EXERCISE: Retype each entry below precisely as it reads.

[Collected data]
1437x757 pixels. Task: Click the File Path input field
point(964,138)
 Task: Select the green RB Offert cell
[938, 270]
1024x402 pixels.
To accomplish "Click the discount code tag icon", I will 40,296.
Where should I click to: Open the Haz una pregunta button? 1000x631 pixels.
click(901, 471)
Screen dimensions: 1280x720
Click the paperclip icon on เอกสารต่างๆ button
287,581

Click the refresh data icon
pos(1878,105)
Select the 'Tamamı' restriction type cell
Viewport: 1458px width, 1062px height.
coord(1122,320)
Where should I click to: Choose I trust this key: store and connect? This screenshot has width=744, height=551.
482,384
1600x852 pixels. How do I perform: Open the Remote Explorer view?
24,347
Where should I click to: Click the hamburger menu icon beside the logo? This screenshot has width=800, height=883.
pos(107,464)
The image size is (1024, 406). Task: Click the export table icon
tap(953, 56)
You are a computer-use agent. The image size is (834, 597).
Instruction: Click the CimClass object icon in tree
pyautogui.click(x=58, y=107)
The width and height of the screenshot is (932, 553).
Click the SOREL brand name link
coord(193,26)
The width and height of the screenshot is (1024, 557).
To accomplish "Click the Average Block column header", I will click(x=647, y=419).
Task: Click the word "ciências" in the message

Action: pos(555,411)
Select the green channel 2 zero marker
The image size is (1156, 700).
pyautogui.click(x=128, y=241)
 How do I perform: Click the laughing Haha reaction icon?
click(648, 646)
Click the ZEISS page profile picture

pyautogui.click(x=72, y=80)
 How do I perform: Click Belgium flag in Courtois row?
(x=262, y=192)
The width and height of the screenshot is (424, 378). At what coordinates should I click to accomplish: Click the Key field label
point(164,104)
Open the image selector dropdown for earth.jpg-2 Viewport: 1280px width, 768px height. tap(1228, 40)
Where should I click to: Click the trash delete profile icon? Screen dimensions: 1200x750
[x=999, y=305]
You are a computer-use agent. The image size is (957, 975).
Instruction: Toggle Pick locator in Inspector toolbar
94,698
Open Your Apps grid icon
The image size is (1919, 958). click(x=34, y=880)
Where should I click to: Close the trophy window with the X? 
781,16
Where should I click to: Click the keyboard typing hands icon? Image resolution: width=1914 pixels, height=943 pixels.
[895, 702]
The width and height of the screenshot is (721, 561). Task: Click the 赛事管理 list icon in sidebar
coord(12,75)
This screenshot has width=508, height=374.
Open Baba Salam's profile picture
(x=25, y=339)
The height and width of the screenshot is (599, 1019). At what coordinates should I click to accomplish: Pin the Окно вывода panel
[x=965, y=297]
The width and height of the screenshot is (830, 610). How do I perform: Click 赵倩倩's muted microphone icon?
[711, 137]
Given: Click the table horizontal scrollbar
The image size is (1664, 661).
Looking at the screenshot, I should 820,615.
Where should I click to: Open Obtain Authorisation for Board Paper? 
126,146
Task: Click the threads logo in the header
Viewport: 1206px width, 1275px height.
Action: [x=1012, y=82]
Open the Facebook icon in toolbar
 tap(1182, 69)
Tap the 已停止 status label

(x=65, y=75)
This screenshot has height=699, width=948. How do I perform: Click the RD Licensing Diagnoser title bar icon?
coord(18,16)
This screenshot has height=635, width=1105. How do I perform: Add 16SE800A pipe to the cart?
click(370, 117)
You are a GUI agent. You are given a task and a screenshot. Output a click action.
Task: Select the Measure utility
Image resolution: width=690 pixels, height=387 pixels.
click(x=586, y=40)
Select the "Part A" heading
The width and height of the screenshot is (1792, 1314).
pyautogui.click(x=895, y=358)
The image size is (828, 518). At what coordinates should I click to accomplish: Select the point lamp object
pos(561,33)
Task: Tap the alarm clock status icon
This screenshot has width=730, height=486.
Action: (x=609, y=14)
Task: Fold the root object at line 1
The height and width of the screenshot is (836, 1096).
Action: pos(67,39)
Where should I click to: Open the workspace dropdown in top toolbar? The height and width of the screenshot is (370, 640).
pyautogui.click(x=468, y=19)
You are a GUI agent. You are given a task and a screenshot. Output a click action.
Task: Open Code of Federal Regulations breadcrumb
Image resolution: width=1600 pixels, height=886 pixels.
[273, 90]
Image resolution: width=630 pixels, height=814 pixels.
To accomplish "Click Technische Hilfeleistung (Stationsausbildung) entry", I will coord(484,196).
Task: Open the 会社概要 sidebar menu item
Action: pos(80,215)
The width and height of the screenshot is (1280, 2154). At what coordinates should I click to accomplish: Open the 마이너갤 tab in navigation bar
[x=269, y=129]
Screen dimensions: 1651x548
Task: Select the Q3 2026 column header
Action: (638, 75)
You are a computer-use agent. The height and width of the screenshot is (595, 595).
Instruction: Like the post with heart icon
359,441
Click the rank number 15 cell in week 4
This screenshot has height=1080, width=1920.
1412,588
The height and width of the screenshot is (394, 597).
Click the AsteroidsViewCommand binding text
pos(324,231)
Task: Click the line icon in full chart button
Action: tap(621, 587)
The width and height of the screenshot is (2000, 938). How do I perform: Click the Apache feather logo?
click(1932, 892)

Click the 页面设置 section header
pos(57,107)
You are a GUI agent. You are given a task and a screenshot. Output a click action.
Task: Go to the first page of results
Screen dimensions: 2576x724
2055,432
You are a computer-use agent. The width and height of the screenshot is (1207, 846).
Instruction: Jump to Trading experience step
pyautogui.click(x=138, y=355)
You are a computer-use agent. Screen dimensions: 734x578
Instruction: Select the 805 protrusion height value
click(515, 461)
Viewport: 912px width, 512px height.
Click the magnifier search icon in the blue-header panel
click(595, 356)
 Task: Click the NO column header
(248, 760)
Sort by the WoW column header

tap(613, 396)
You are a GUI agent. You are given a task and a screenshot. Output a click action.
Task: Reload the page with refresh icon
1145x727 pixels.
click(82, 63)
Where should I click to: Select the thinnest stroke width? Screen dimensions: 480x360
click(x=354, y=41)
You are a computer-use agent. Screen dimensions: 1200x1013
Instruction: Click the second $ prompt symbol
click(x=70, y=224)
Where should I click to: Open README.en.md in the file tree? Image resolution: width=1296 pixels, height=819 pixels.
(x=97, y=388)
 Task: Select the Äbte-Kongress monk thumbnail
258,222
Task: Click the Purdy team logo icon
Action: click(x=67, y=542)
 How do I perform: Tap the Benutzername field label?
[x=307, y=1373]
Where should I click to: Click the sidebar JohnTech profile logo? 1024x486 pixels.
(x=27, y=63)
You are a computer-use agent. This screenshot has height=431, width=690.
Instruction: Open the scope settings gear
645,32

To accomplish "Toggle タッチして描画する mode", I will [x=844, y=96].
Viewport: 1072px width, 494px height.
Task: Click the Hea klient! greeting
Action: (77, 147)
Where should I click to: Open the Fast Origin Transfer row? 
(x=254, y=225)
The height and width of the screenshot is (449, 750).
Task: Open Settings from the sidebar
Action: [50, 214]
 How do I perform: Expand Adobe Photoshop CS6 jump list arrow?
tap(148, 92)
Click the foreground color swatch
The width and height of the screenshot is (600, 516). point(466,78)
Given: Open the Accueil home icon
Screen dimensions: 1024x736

TASK RESPONSE:
1437x757 pixels. Task: Click the File Path input field
point(964,138)
 Task: Select the green RB Offert cell
[938, 270]
1024x402 pixels.
To accomplish "Click the discount code tag icon", I will 40,296.
Where should I click to: Open the Haz una pregunta button? 1000x631 pixels.
click(901, 471)
Screen dimensions: 1280x720
Click the paperclip icon on เอกสารต่างๆ button
287,581

Click the refresh data icon
pos(1878,105)
Select the 'Tamamı' restriction type cell
Viewport: 1458px width, 1062px height.
coord(1122,320)
Where should I click to: Choose I trust this key: store and connect? This screenshot has width=744, height=551.
482,384
1600x852 pixels. How do I perform: Open the Remote Explorer view?
24,347
Where should I click to: Click the hamburger menu icon beside the logo? This screenshot has width=800, height=883.
pos(107,464)
The image size is (1024, 406). Task: Click the export table icon
tap(953, 56)
You are a computer-use agent. The image size is (834, 597).
Instruction: Click the CimClass object icon in tree
pyautogui.click(x=58, y=107)
The width and height of the screenshot is (932, 553).
Click the SOREL brand name link
coord(193,26)
The width and height of the screenshot is (1024, 557).
To accomplish "Click the Average Block column header", I will click(x=647, y=419).
Task: Click the word "ciências" in the message

Action: pos(555,411)
Select the green channel 2 zero marker
The image size is (1156, 700).
pyautogui.click(x=128, y=241)
 How do I perform: Click the laughing Haha reaction icon?
click(648, 646)
Click the ZEISS page profile picture

pyautogui.click(x=72, y=80)
 How do I perform: Click Belgium flag in Courtois row?
(x=262, y=192)
The width and height of the screenshot is (424, 378). At what coordinates should I click to accomplish: Click the Key field label
point(164,104)
Open the image selector dropdown for earth.jpg-2 Viewport: 1280px width, 768px height. tap(1228, 40)
Where should I click to: Click the trash delete profile icon? Screen dimensions: 1200x750
[x=999, y=305]
You are a computer-use agent. The image size is (957, 975).
Instruction: Toggle Pick locator in Inspector toolbar
94,698
Open Your Apps grid icon
The image size is (1919, 958). click(x=34, y=880)
Where should I click to: Close the trophy window with the X? 
781,16
Where should I click to: Click the keyboard typing hands icon? Image resolution: width=1914 pixels, height=943 pixels.
[895, 702]
The width and height of the screenshot is (721, 561). Task: Click the 赛事管理 list icon in sidebar
coord(12,75)
This screenshot has width=508, height=374.
Open Baba Salam's profile picture
(x=25, y=339)
The height and width of the screenshot is (599, 1019). At what coordinates should I click to accomplish: Pin the Окно вывода panel
[x=965, y=297]
The width and height of the screenshot is (830, 610). How do I perform: Click 赵倩倩's muted microphone icon?
[711, 137]
Given: Click the table horizontal scrollbar
The image size is (1664, 661).
Looking at the screenshot, I should 820,615.
Where should I click to: Open Obtain Authorisation for Board Paper? 
126,146
Task: Click the threads logo in the header
Viewport: 1206px width, 1275px height.
Action: [x=1012, y=82]
Open the Facebook icon in toolbar
 tap(1182, 69)
Tap the 已停止 status label

(x=65, y=75)
This screenshot has height=699, width=948. How do I perform: Click the RD Licensing Diagnoser title bar icon?
coord(18,16)
This screenshot has height=635, width=1105. How do I perform: Add 16SE800A pipe to the cart?
click(370, 117)
You are a GUI agent. You are given a task and a screenshot. Output a click action.
Task: Select the Measure utility
Image resolution: width=690 pixels, height=387 pixels.
click(x=586, y=40)
Select the "Part A" heading
The width and height of the screenshot is (1792, 1314).
pyautogui.click(x=895, y=358)
The image size is (828, 518). At what coordinates should I click to accomplish: Select the point lamp object
pos(561,33)
Task: Tap the alarm clock status icon
This screenshot has width=730, height=486.
Action: (x=609, y=14)
Task: Fold the root object at line 1
The height and width of the screenshot is (836, 1096).
Action: pos(67,39)
Where should I click to: Open the workspace dropdown in top toolbar? The height and width of the screenshot is (370, 640).
pyautogui.click(x=468, y=19)
You are a GUI agent. You are given a task and a screenshot. Output a click action.
Task: Open Code of Federal Regulations breadcrumb
Image resolution: width=1600 pixels, height=886 pixels.
[273, 90]
Image resolution: width=630 pixels, height=814 pixels.
To accomplish "Click Technische Hilfeleistung (Stationsausbildung) entry", I will coord(484,196).
Task: Open the 会社概要 sidebar menu item
Action: pos(80,215)
The width and height of the screenshot is (1280, 2154). At what coordinates should I click to accomplish: Open the 마이너갤 tab in navigation bar
[x=269, y=129]
Screen dimensions: 1651x548
Task: Select the Q3 2026 column header
Action: (638, 75)
You are a computer-use agent. The height and width of the screenshot is (595, 595).
Instruction: Like the post with heart icon
359,441
Click the rank number 15 cell in week 4
This screenshot has height=1080, width=1920.
1412,588
The height and width of the screenshot is (394, 597).
Click the AsteroidsViewCommand binding text
pos(324,231)
Task: Click the line icon in full chart button
Action: tap(621, 587)
The width and height of the screenshot is (2000, 938). How do I perform: Click the Apache feather logo?
click(1932, 892)

Click the 页面设置 section header
pos(57,107)
You are a GUI agent. You are given a task and a screenshot. Output a click action.
Task: Go to the first page of results
Screen dimensions: 2576x724
2055,432
You are a computer-use agent. The width and height of the screenshot is (1207, 846).
Instruction: Jump to Trading experience step
pyautogui.click(x=138, y=355)
You are a computer-use agent. Screen dimensions: 734x578
Instruction: Select the 805 protrusion height value
click(515, 461)
Viewport: 912px width, 512px height.
Click the magnifier search icon in the blue-header panel
click(595, 356)
 Task: Click the NO column header
(248, 760)
Sort by the WoW column header

tap(613, 396)
You are a GUI agent. You are given a task and a screenshot. Output a click action.
Task: Reload the page with refresh icon
1145x727 pixels.
click(82, 63)
Where should I click to: Select the thinnest stroke width? Screen dimensions: 480x360
click(x=354, y=41)
You are a computer-use agent. Screen dimensions: 1200x1013
Instruction: Click the second $ prompt symbol
click(x=70, y=224)
Where should I click to: Open README.en.md in the file tree? Image resolution: width=1296 pixels, height=819 pixels.
(x=97, y=388)
 Task: Select the Äbte-Kongress monk thumbnail
258,222
Task: Click the Purdy team logo icon
Action: click(x=67, y=542)
 How do I perform: Tap the Benutzername field label?
[x=307, y=1373]
Where should I click to: Click the sidebar JohnTech profile logo? 1024x486 pixels.
(x=27, y=63)
You are a computer-use agent. This screenshot has height=431, width=690.
Instruction: Open the scope settings gear
645,32

To accomplish "Toggle タッチして描画する mode", I will [x=844, y=96].
Viewport: 1072px width, 494px height.
Task: Click the Hea klient! greeting
Action: (77, 147)
Where should I click to: Open the Fast Origin Transfer row? 
(x=254, y=225)
The height and width of the screenshot is (449, 750).
Task: Open Settings from the sidebar
Action: [50, 214]
 How do I perform: Expand Adobe Photoshop CS6 jump list arrow?
tap(148, 92)
Click the foreground color swatch
The width and height of the screenshot is (600, 516). point(466,78)
Given: Open the Accueil home icon
Screen dimensions: 1024x736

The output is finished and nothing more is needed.